◆ What the exercise asks ◆
Give the entries again in full. Nothing may be altered.

(Beginning of Data)

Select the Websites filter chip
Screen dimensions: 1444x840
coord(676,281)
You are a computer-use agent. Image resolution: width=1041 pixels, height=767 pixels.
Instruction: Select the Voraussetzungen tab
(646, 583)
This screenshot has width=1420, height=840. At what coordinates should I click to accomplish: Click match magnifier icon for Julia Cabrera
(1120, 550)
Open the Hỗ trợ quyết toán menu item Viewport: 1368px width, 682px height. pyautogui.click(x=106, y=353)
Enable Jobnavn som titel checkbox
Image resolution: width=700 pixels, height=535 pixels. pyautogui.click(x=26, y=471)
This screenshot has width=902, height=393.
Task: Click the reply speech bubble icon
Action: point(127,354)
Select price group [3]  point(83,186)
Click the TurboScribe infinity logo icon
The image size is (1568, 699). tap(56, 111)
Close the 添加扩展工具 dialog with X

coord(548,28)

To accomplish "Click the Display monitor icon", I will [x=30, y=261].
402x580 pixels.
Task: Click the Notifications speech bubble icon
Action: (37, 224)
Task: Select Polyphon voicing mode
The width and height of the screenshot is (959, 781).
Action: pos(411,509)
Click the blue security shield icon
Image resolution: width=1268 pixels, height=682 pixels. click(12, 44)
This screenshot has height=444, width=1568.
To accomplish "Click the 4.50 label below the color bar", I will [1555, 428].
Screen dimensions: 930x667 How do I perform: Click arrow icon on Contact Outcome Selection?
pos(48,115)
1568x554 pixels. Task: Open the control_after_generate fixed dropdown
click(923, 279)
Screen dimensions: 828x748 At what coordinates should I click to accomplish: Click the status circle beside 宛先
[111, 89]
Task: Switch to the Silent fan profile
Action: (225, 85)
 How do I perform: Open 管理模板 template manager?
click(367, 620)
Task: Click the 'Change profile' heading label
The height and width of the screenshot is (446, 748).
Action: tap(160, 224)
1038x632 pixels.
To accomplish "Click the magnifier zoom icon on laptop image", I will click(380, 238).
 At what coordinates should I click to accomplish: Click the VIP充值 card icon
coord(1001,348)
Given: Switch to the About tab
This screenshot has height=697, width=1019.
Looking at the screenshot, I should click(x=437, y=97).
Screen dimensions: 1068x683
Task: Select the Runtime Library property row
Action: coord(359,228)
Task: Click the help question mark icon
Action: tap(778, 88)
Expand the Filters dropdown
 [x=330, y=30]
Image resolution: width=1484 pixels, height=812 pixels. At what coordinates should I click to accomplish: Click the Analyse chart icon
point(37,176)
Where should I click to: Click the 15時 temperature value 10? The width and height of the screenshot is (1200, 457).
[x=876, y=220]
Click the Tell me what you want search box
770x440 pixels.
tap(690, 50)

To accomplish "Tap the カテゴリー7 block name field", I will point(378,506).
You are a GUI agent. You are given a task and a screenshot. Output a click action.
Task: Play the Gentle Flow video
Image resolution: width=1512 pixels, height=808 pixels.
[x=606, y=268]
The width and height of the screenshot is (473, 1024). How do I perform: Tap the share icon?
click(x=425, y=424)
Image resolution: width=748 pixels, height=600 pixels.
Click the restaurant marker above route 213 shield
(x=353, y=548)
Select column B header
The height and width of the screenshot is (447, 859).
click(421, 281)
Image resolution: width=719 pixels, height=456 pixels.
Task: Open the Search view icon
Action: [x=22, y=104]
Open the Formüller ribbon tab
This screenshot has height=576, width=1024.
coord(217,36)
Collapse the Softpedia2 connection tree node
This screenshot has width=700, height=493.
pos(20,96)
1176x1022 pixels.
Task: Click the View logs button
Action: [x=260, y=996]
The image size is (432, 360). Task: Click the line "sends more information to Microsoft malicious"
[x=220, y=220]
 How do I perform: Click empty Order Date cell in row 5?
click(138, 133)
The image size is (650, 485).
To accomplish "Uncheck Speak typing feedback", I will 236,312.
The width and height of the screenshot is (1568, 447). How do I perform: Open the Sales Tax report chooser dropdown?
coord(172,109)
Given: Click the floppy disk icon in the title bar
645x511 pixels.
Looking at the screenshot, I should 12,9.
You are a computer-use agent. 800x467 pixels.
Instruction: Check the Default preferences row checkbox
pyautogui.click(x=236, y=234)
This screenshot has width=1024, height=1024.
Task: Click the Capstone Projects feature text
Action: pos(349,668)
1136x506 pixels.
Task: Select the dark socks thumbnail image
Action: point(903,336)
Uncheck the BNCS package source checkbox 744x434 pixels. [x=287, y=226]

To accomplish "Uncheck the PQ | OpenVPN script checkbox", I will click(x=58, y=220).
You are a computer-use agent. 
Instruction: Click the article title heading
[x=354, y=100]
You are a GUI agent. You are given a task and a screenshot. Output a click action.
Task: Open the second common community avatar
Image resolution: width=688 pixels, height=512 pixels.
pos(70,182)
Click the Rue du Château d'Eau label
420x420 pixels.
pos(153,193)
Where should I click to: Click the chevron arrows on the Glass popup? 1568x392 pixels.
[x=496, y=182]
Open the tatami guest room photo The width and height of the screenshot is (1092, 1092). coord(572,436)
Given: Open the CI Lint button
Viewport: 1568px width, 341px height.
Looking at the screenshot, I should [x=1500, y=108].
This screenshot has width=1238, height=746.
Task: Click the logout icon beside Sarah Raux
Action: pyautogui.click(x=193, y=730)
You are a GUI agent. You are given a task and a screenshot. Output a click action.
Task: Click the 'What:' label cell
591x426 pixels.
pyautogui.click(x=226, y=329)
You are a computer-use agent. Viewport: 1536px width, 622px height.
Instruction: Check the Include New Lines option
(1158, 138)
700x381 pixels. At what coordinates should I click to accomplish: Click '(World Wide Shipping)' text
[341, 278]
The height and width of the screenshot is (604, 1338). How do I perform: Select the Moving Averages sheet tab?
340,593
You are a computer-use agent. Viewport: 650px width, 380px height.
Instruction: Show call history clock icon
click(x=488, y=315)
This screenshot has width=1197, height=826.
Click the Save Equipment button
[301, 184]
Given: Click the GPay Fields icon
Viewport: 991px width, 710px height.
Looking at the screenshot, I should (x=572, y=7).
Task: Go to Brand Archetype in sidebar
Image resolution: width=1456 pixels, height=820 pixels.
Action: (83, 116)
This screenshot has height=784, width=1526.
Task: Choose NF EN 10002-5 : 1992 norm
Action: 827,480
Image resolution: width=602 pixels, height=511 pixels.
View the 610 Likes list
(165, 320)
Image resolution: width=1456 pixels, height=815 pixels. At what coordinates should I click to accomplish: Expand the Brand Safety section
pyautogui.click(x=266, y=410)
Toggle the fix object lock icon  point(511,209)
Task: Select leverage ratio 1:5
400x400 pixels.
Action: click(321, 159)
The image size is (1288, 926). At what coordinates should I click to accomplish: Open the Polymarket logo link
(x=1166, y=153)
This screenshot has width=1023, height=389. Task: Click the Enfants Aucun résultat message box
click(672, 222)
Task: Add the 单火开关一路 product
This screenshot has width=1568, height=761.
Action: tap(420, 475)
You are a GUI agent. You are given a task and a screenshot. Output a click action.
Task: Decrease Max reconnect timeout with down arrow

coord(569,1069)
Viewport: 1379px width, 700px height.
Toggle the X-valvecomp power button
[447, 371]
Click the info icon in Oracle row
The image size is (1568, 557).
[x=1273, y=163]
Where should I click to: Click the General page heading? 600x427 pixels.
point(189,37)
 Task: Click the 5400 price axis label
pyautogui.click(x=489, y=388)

(End of Data)

◆ Final answer ◆
Select the Websites filter chip
Screen dimensions: 1444x840
coord(676,281)
You are a computer-use agent. Image resolution: width=1041 pixels, height=767 pixels.
Instruction: Select the Voraussetzungen tab
(646, 583)
This screenshot has width=1420, height=840. At what coordinates should I click to accomplish: Click match magnifier icon for Julia Cabrera
(1120, 550)
Open the Hỗ trợ quyết toán menu item Viewport: 1368px width, 682px height. pyautogui.click(x=106, y=353)
Enable Jobnavn som titel checkbox
Image resolution: width=700 pixels, height=535 pixels. pyautogui.click(x=26, y=471)
This screenshot has width=902, height=393.
Task: Click the reply speech bubble icon
Action: point(127,354)
Select price group [3]  point(83,186)
Click the TurboScribe infinity logo icon
The image size is (1568, 699). tap(56, 111)
Close the 添加扩展工具 dialog with X

coord(548,28)

To accomplish "Click the Display monitor icon", I will [x=30, y=261].
402x580 pixels.
Task: Click the Notifications speech bubble icon
Action: (37, 224)
Task: Select Polyphon voicing mode
The width and height of the screenshot is (959, 781).
Action: pos(411,509)
Click the blue security shield icon
Image resolution: width=1268 pixels, height=682 pixels. click(12, 44)
This screenshot has height=444, width=1568.
To accomplish "Click the 4.50 label below the color bar", I will [1555, 428].
Screen dimensions: 930x667 How do I perform: Click arrow icon on Contact Outcome Selection?
pos(48,115)
1568x554 pixels. Task: Open the control_after_generate fixed dropdown
click(923, 279)
Screen dimensions: 828x748 At what coordinates should I click to accomplish: Click the status circle beside 宛先
[111, 89]
Task: Switch to the Silent fan profile
Action: (225, 85)
 How do I perform: Open 管理模板 template manager?
click(367, 620)
Task: Click the 'Change profile' heading label
The height and width of the screenshot is (446, 748).
Action: tap(160, 224)
1038x632 pixels.
To accomplish "Click the magnifier zoom icon on laptop image", I will click(380, 238).
 At what coordinates should I click to accomplish: Click the VIP充值 card icon
coord(1001,348)
Given: Switch to the About tab
This screenshot has height=697, width=1019.
Looking at the screenshot, I should click(x=437, y=97).
Screen dimensions: 1068x683
Task: Select the Runtime Library property row
Action: coord(359,228)
Task: Click the help question mark icon
Action: tap(778, 88)
Expand the Filters dropdown
 [x=330, y=30]
Image resolution: width=1484 pixels, height=812 pixels. At what coordinates should I click to accomplish: Click the Analyse chart icon
point(37,176)
Where should I click to: Click the 15時 temperature value 10? The width and height of the screenshot is (1200, 457).
[x=876, y=220]
Click the Tell me what you want search box
770x440 pixels.
tap(690, 50)

To accomplish "Tap the カテゴリー7 block name field", I will point(378,506).
You are a GUI agent. You are given a task and a screenshot. Output a click action.
Task: Play the Gentle Flow video
Image resolution: width=1512 pixels, height=808 pixels.
[x=606, y=268]
The width and height of the screenshot is (473, 1024). How do I perform: Tap the share icon?
click(x=425, y=424)
Image resolution: width=748 pixels, height=600 pixels.
Click the restaurant marker above route 213 shield
(x=353, y=548)
Select column B header
The height and width of the screenshot is (447, 859).
click(421, 281)
Image resolution: width=719 pixels, height=456 pixels.
Task: Open the Search view icon
Action: [x=22, y=104]
Open the Formüller ribbon tab
This screenshot has height=576, width=1024.
coord(217,36)
Collapse the Softpedia2 connection tree node
This screenshot has width=700, height=493.
pos(20,96)
1176x1022 pixels.
Task: Click the View logs button
Action: [x=260, y=996]
The image size is (432, 360). Task: Click the line "sends more information to Microsoft malicious"
[x=220, y=220]
 How do I perform: Click empty Order Date cell in row 5?
click(138, 133)
The image size is (650, 485).
To accomplish "Uncheck Speak typing feedback", I will 236,312.
The width and height of the screenshot is (1568, 447). How do I perform: Open the Sales Tax report chooser dropdown?
coord(172,109)
Given: Click the floppy disk icon in the title bar
645x511 pixels.
Looking at the screenshot, I should 12,9.
You are a computer-use agent. 800x467 pixels.
Instruction: Check the Default preferences row checkbox
pyautogui.click(x=236, y=234)
This screenshot has width=1024, height=1024.
Task: Click the Capstone Projects feature text
Action: pos(349,668)
1136x506 pixels.
Task: Select the dark socks thumbnail image
Action: point(903,336)
Uncheck the BNCS package source checkbox 744x434 pixels. [x=287, y=226]

To accomplish "Uncheck the PQ | OpenVPN script checkbox", I will click(x=58, y=220).
You are a computer-use agent. 
Instruction: Click the article title heading
[x=354, y=100]
You are a GUI agent. You are given a task and a screenshot. Output a click action.
Task: Open the second common community avatar
Image resolution: width=688 pixels, height=512 pixels.
pos(70,182)
Click the Rue du Château d'Eau label
420x420 pixels.
pos(153,193)
Where should I click to: Click the chevron arrows on the Glass popup? 1568x392 pixels.
[x=496, y=182]
Open the tatami guest room photo The width and height of the screenshot is (1092, 1092). coord(572,436)
Given: Open the CI Lint button
Viewport: 1568px width, 341px height.
Looking at the screenshot, I should [x=1500, y=108].
This screenshot has width=1238, height=746.
Task: Click the logout icon beside Sarah Raux
Action: pyautogui.click(x=193, y=730)
You are a GUI agent. You are given a task and a screenshot. Output a click action.
Task: Click the 'What:' label cell
591x426 pixels.
pyautogui.click(x=226, y=329)
You are a computer-use agent. Viewport: 1536px width, 622px height.
Instruction: Check the Include New Lines option
(1158, 138)
700x381 pixels. At what coordinates should I click to accomplish: Click '(World Wide Shipping)' text
[341, 278]
The height and width of the screenshot is (604, 1338). How do I perform: Select the Moving Averages sheet tab?
340,593
You are a computer-use agent. Viewport: 650px width, 380px height.
Instruction: Show call history clock icon
click(x=488, y=315)
This screenshot has width=1197, height=826.
Click the Save Equipment button
[301, 184]
Given: Click the GPay Fields icon
Viewport: 991px width, 710px height.
Looking at the screenshot, I should (x=572, y=7).
Task: Go to Brand Archetype in sidebar
Image resolution: width=1456 pixels, height=820 pixels.
Action: (83, 116)
This screenshot has height=784, width=1526.
Task: Choose NF EN 10002-5 : 1992 norm
Action: 827,480
Image resolution: width=602 pixels, height=511 pixels.
View the 610 Likes list
(165, 320)
Image resolution: width=1456 pixels, height=815 pixels. At what coordinates should I click to accomplish: Expand the Brand Safety section
pyautogui.click(x=266, y=410)
Toggle the fix object lock icon  point(511,209)
Task: Select leverage ratio 1:5
400x400 pixels.
Action: click(321, 159)
The image size is (1288, 926). At what coordinates should I click to accomplish: Open the Polymarket logo link
(x=1166, y=153)
This screenshot has width=1023, height=389. Task: Click the Enfants Aucun résultat message box
click(672, 222)
Task: Add the 单火开关一路 product
This screenshot has width=1568, height=761.
Action: tap(420, 475)
You are a GUI agent. You are given a task and a screenshot. Output a click action.
Task: Decrease Max reconnect timeout with down arrow

coord(569,1069)
Viewport: 1379px width, 700px height.
Toggle the X-valvecomp power button
[447, 371]
Click the info icon in Oracle row
The image size is (1568, 557).
[x=1273, y=163]
Where should I click to: Click the General page heading? 600x427 pixels.
point(189,37)
 Task: Click the 5400 price axis label
pyautogui.click(x=489, y=388)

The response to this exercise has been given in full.